I spent the last three years writing my PhD thesis. Since my thesis is about networks, I have used network datasets for research. Experimental results are more significant when done using multiple datasets and therefore I started collected network datasets. At first, I collected bipartite rating graphs such as MovieLens, Epinions and Netflix. Later I added social networks such as the Slashdot Zoo, Facebook and Flickr, hyperlink networks from Google, Wikipedia and TREC. Before my thesis was done, I noticed that I had collected **over a hundred network datasets!**

My PhD thesis is about the *spectral evolution model*, but such a large collection of network datasets is much too interesting to use it just for that. Therefore, I decided to perform some statistics with the collection of network datasets, trying to reproduce well-known results about networks. One such result is that **the density of networks is increasing over time**.

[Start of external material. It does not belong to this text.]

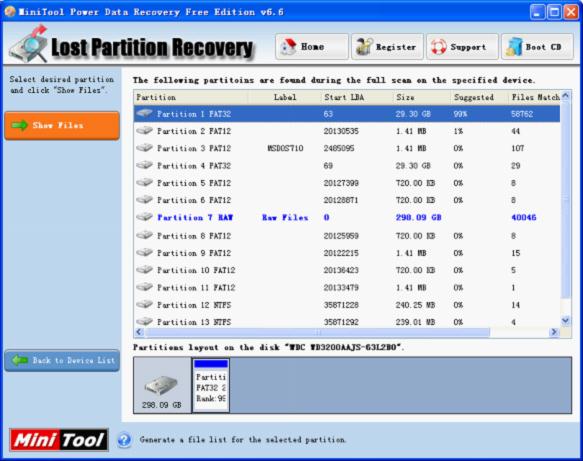Screen dimensions: 583x461
Task: Click the Boot CD button
Action: tap(537, 47)
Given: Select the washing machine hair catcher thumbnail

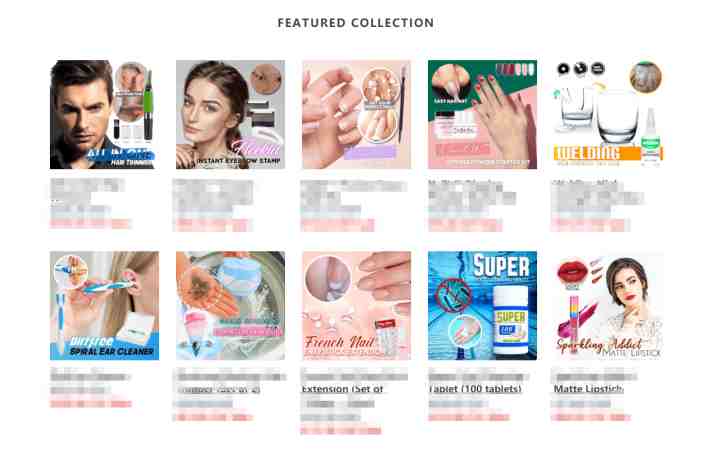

Let me explain that: A network such as Facebook consist of nodes and links. In the case of Facebook, the nodes are users and the links are friendship links. We cannot know the complete Facebook network, but a part of it is available for research. What’s great about this dataset: Not only do we know the friends of each users, we also know the date at which each friendship link was added. This allows us to look at the changes in the network over time. For instance, one important statistic in a network is the average number of links connected to each node. This number is called the network density. A well known result about networks that change over time is that their density is increasing. In other words, the average number of friends people have on Facebook gets larger over time. This is not a trivial property: When a new user account is created, the average number of friends goes down, because new users don’t have any friends.

In other words, the larger the number of nodes in a network, the larger the density. This result was shown to be valid for individual networks, for instance in Jure Leskovec‘s dissertation. Given a large collection of datasets, we may now ask the related question: Is the number of nodes in a network correlated to the density, when comparing different networks? This question can only be answered with a large collection of datasets. Using the network datasets I have available, the result looks like this:

The result is: **Network size and density do not correlate**! In other words, the growing density is a feature of individual networks, not of networks as a whole.

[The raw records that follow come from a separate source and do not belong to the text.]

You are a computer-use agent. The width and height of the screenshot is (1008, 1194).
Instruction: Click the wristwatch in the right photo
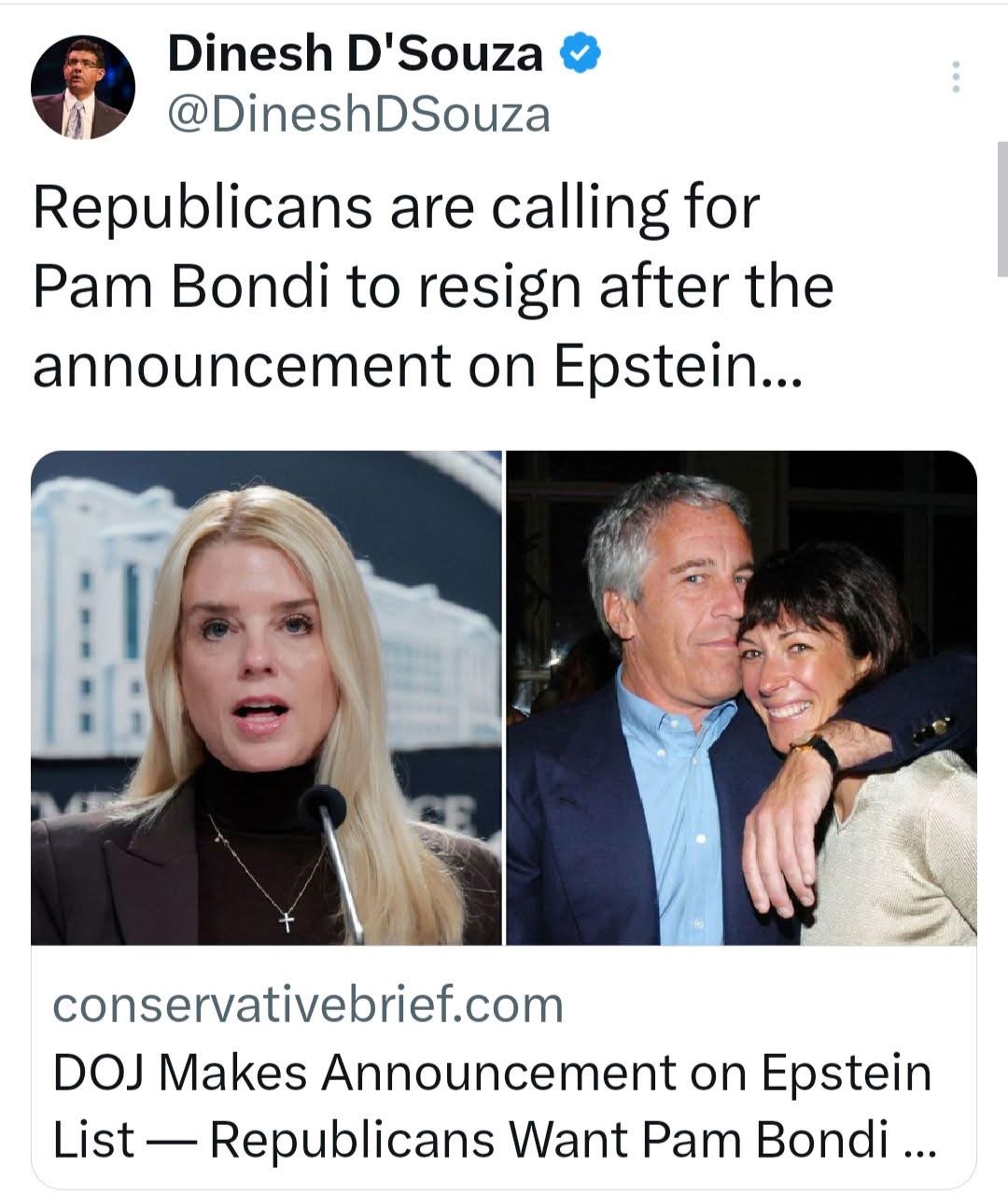(x=819, y=750)
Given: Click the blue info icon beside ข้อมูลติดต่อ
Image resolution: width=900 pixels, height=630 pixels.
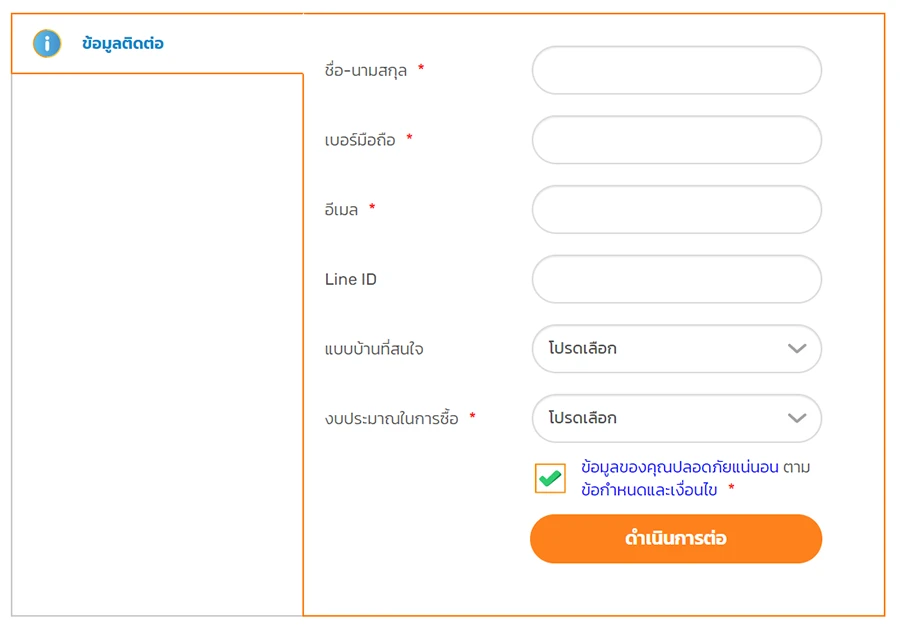Looking at the screenshot, I should click(x=47, y=43).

This kind of result is kind of straightforward taken individually, but is only made possible when using a large collection of datasets! Therefore, me and my colleagues at the Institute for Web Science and Technologies (WeST) at the University of Koblenz have decided to make the collection of datasets available in a form that makes it easy to do these kinds of studies. We will call the collection of datasets KONECT, short for *Koblenz Network Collection*. You can look at a poster of KONECT that we presented at the Web Science Conference that WeST organized in Koblenz a few weeks ago. We will also announce the KONECT web site soon—So stay tuned to this blog for more information!

NEW: All network datasets are available at KONECT – The Koblenz Network Collection

Here’s my PhD thesis:

On the Spectral Evolution of Large Networks, Jérôme Kunegis, PhD thesis, University of Koblenz–Landau, 2011.

*Edit: removed preliminary information.*

Interesting … I wonder why this is. I think we would expect that density would increase over time for many growth networks, but not all networks are growth related, so maybe there are a combination of a number of different networks. The other thing I would like to know is whether you were able to collect interconnections among users of each site (I am guessing not) – that’s a lacuna that might be providing the result you suggest.

Hi

About your first comment: If by “growth network” you mean that only new edges can be added, then yes. In fact, the evolution of the average degree is a trade-off between adding new edges (which always increase the average degree) and added new nodes (which always decrease the average degree).

About your second point: we don’t have links from one network to another in KONECT, although if we had them, we would consider the whole as a single network. But of course in the real world, all social networks are connected through the real-life persons, so any social network dataset is always only a subset of the real thing.

Hi, did you look at any citation networks? If so, how does the density in citation networks behave?

Hi Praveena

Citation networks are grouped together with hyperlink networks as “reference networks”, and shown in cyan color in the plot. You can see that the average degree never exceeds about 15. The outdegree in a citation represents the number of references in a paper, so the average outdegree is never very large. Since the average outdegree have to equal the average indegree, it means that also the average indegree is never very large. Note that the plot shows the average total degree for directed networks, so you have to divide by two to get the average outdegree or average indegree. A more recent version of the plot (with more datasets) is available here:

http://konect.uni-koblenz.de/statistics/avgdegree

Cheers

Jérôme

Dear Jérôme,

Very interesting results!

I was wondering if you can help me solve an issue with your expertise… I have to compare three networks of different size (50, 400 and 900 nodes, respectively). I would get very different network properties (for instance avg node degree)… What would you do to compare or to find relevant information (comparable) in those networks? What paper or reference should I look for?

Thank you!

By the way, I’ll keep a copy of your dissetration for further reference 🙂

Dear Laura

Very interesting question! — This is a non-trivial problem, and in fact I’ve been thinking about this a lot. The short answer is that the following statistics are *more or less* size independent:

* average degree

* clustering coefficient

Long answer: These statistics are not really size-independent, and even if they were, they would not be enough statistics to really characterize a network. Currently I’m writing a paper about how to scale the statistics of a network such that it has another size. For instance, given a network, change its size to a given size N, and scale all its other statistics accordingly. The goal is to be able to compare the networks at the same size. And also if N is small enough, it is then possible to draw the graphs and compare them visually.

What networks are you working on?

cheers

Jérôme